Finite element model of human femur with boundary and loading conditions

Fig. 7
figure 7

Bone remodeling followed by X-ray simulation of a human femur with different reference strain energy densities \(\varPsi ^{\textrm{ref}}\)

7 Conclusion

In this work, a fully implicit finite element material model for bone remodeling was provided. The theory of open systems was used to derive a thermodynamically consistent description of bone remodeling in analogy to [24]. In delimitation thereof, incorporating the constitutive relations into the finite element framework was done analogously to material modeling, as described in [12]. This ultimately results in a novel description of bone remodeling as a fully implicit and consistent finite element material model. Due to the fully implicit description, it is possible to implement bone remodeling very efficiently into any standard finite element framework with shape functions of quadratic or higher order. The additional computational costs caused by the quadratic shape functions can be easily outweighed by the ability of quadratic finite elements to model rounded objects by many fewer elements. The functionality of the described method was demonstrated with two numerical examples.

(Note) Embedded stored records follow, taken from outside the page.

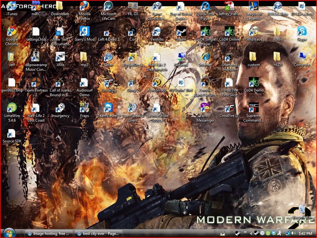
Task: Switch to the "best city ever" taskbar window
Action: point(99,233)
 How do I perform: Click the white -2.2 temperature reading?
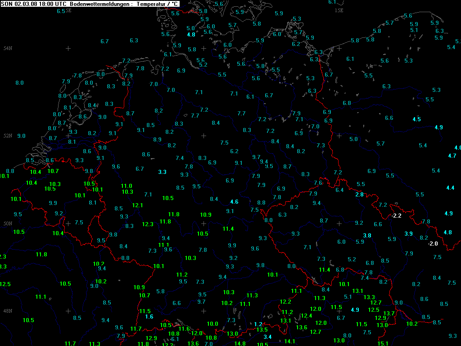[397, 216]
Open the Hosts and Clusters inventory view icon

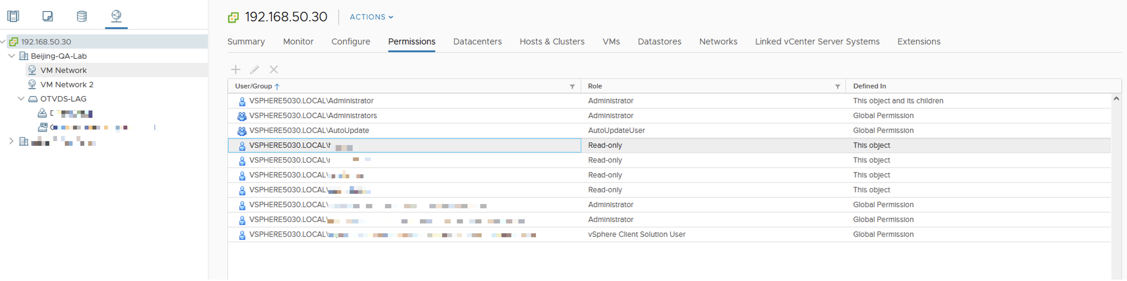tap(13, 17)
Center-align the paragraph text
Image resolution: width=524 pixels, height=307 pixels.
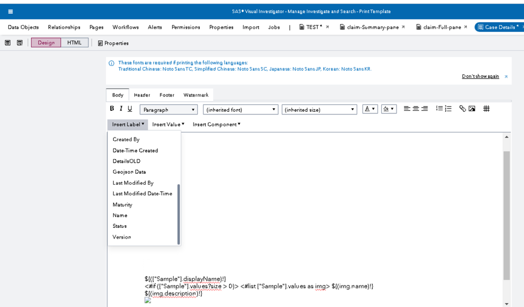pyautogui.click(x=415, y=109)
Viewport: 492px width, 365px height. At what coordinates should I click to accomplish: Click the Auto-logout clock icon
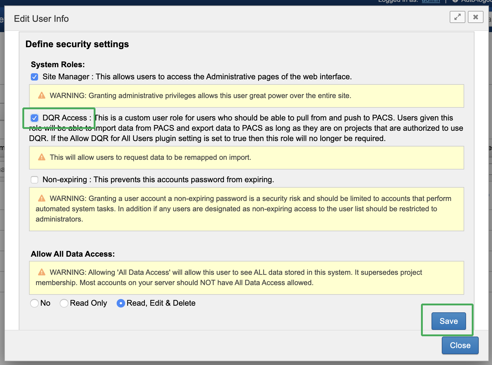455,1
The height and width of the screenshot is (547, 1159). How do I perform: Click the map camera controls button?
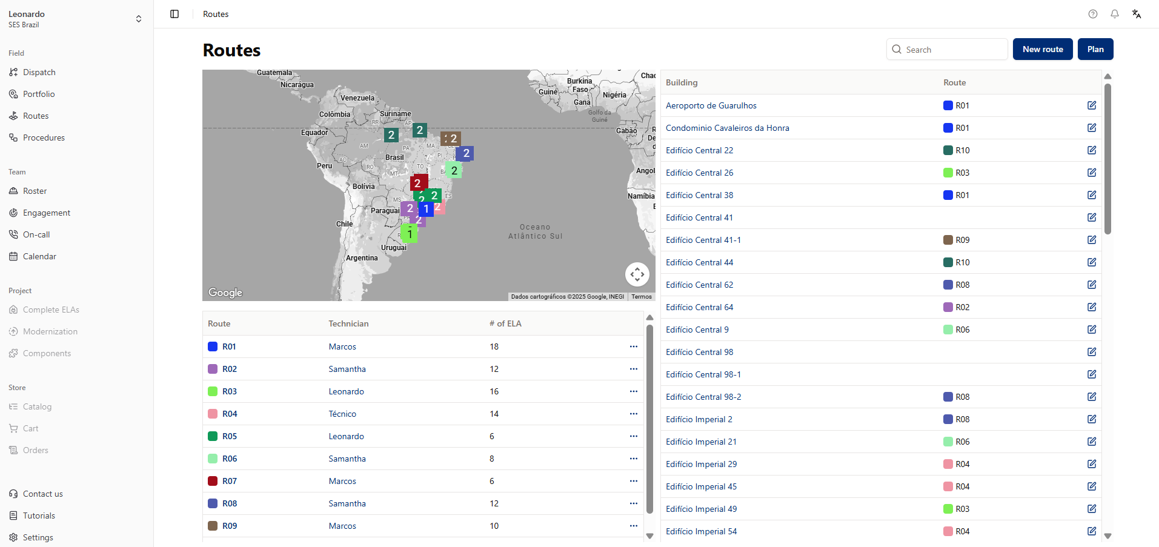point(637,274)
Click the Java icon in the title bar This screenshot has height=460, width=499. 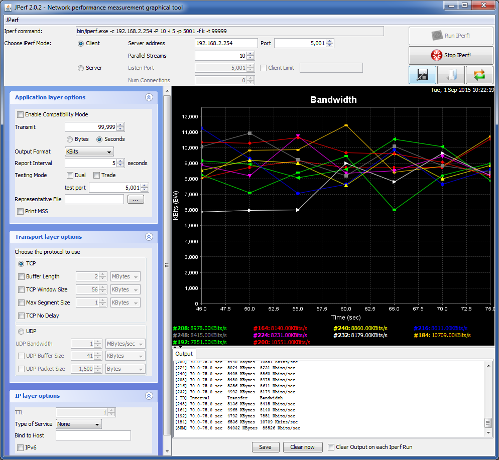[x=9, y=8]
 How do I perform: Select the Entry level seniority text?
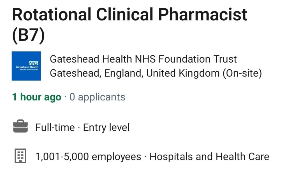(x=106, y=127)
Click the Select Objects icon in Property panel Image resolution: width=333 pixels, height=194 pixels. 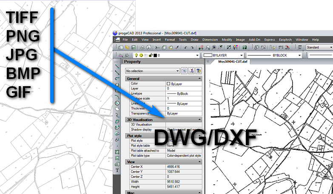191,71
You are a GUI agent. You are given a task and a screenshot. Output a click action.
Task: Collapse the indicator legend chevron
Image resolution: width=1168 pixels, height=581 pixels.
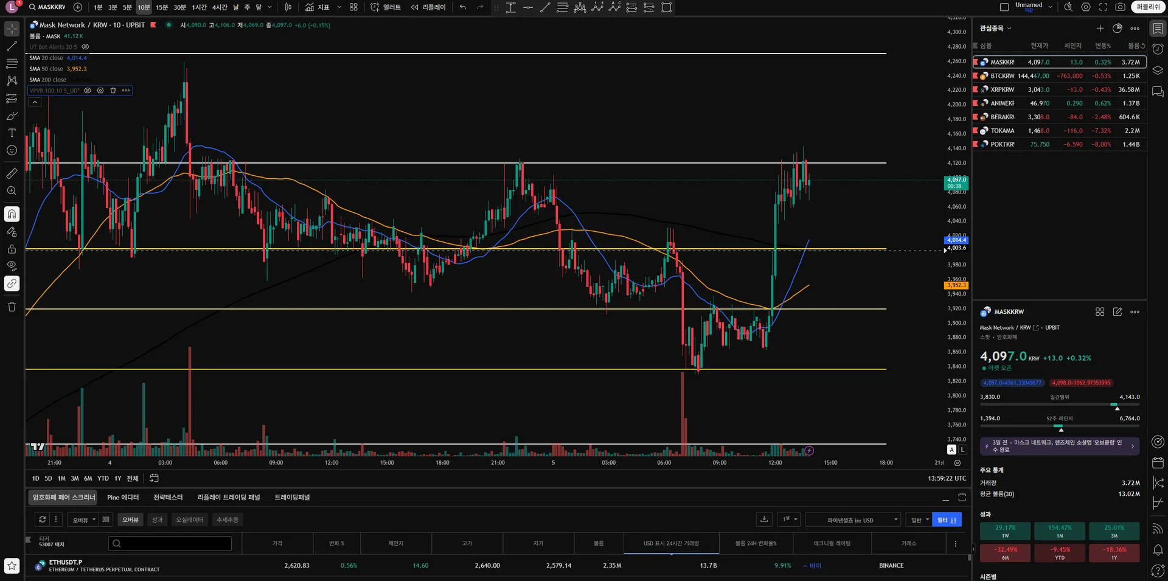(35, 102)
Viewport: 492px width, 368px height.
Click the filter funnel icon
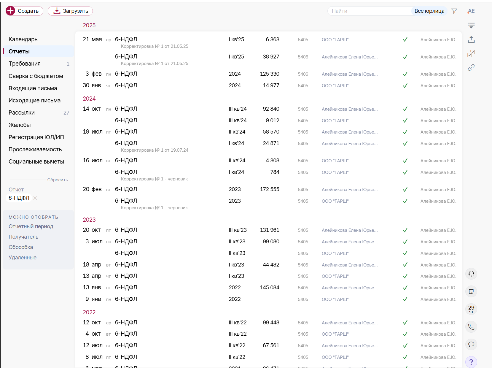[x=454, y=11]

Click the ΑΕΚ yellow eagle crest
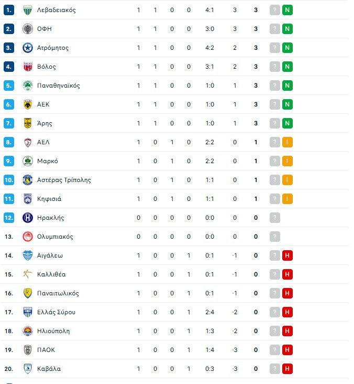[28, 104]
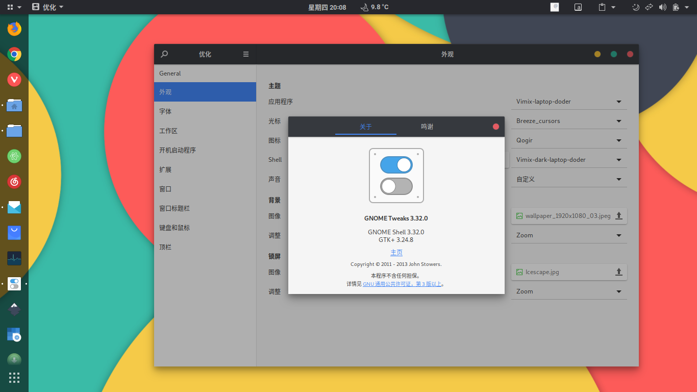
Task: Open the search icon in the Tweaks header
Action: [164, 54]
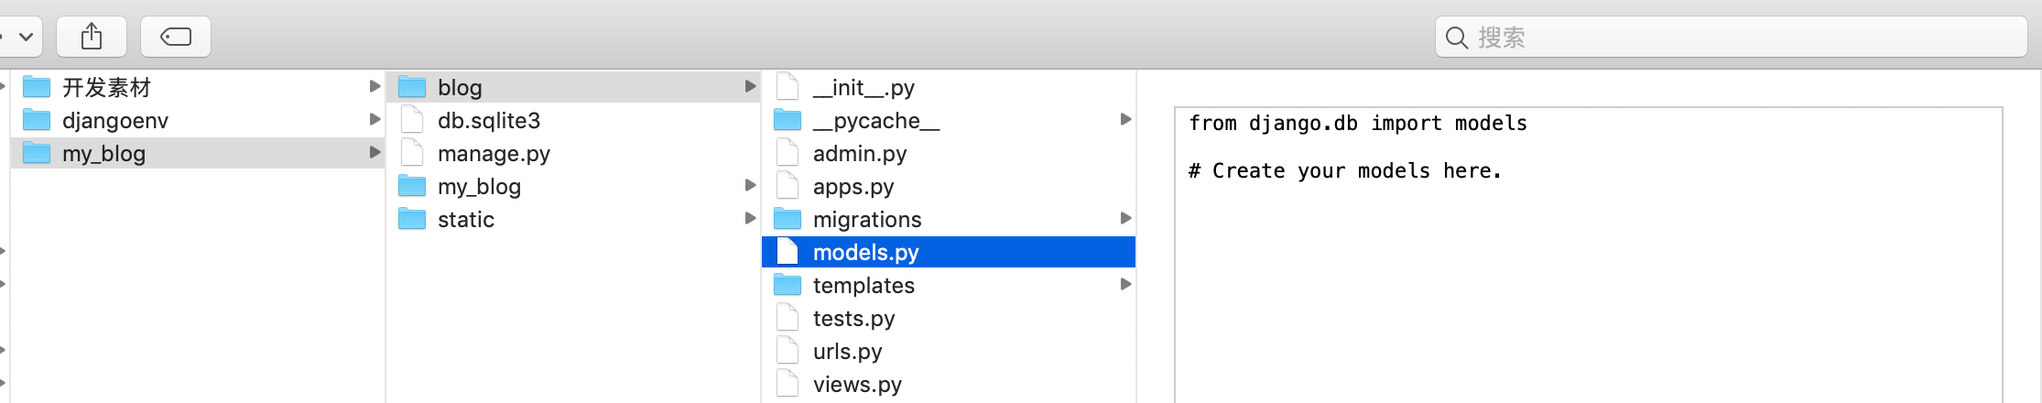This screenshot has height=403, width=2042.
Task: Select the migrations folder icon
Action: [787, 219]
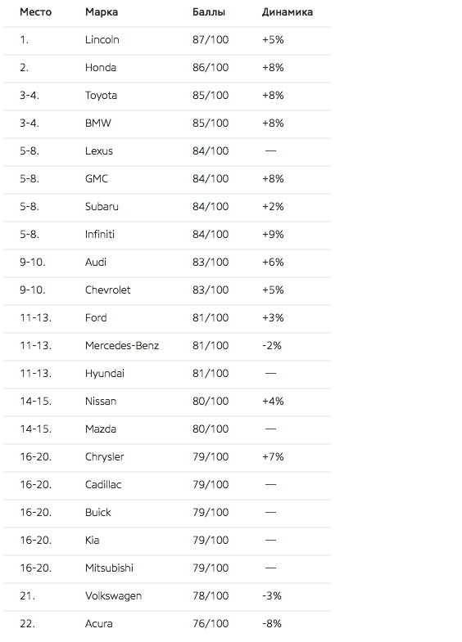This screenshot has height=642, width=462.
Task: Select Nissan's 80/100 score
Action: pos(211,402)
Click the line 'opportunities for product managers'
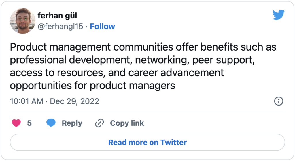Image resolution: width=295 pixels, height=161 pixels. pyautogui.click(x=92, y=86)
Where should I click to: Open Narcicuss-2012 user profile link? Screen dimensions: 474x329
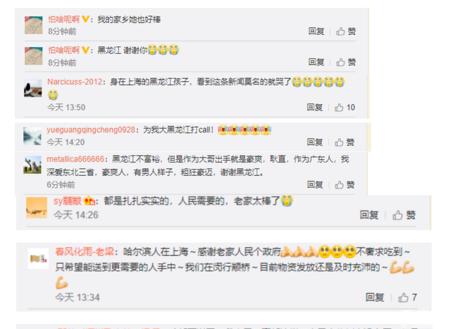coord(75,81)
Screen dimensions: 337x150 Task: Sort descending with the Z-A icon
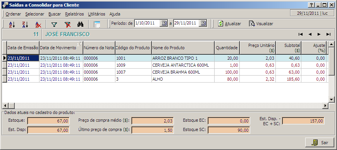click(25, 24)
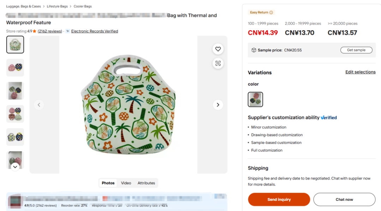Click the Get sample button
The image size is (381, 211).
coord(356,50)
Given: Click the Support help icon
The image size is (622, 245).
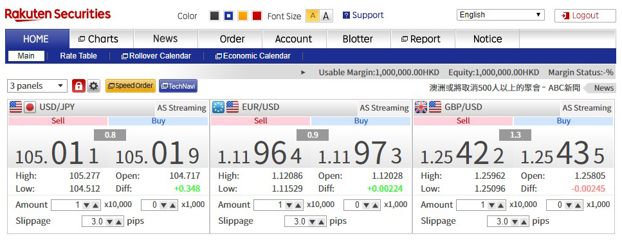Looking at the screenshot, I should tap(346, 15).
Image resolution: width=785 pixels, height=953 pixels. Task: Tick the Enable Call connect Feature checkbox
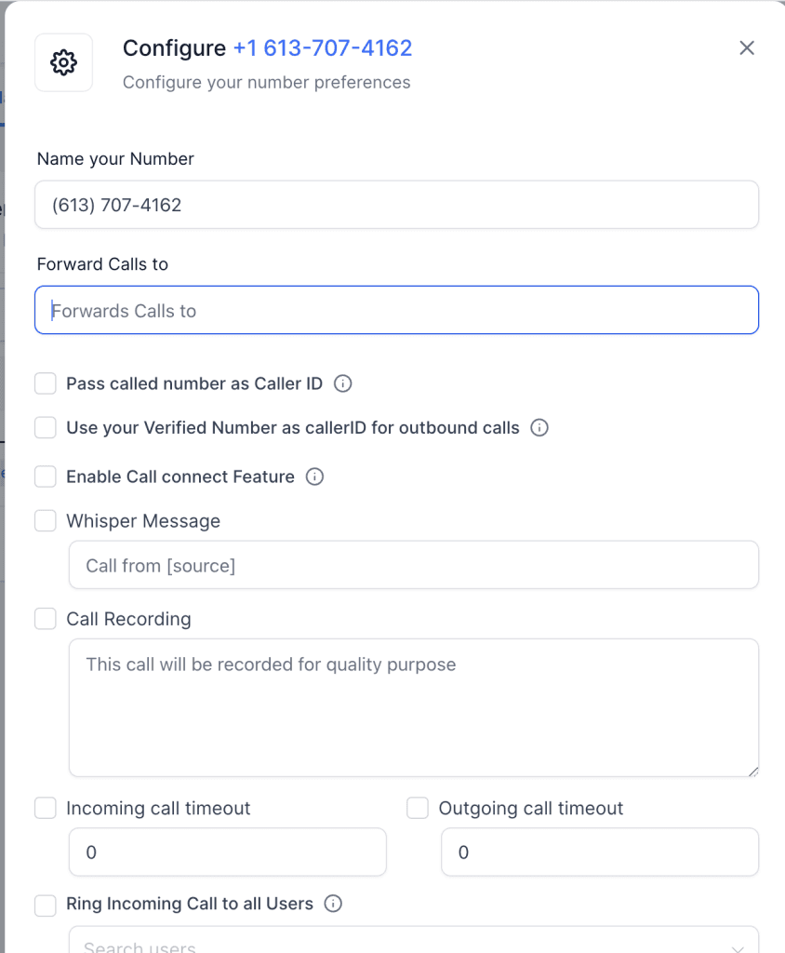(46, 477)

The unsuitability of linear shape functions, with the methods used in this work, can be explained by the resulting element-wise constant strains. This results in element-wise constant strain energy densities, which are then adopted by the bone mass density. It is noted that these and other unphysical patterns, as depicted in Figs. 3e, f and 5c, d, would not be readily visible from a standard finite element post-processing. From that, it can be concluded that the results shown in Fig. 7 are smooth on the integration point level without any need for further numerical treatment.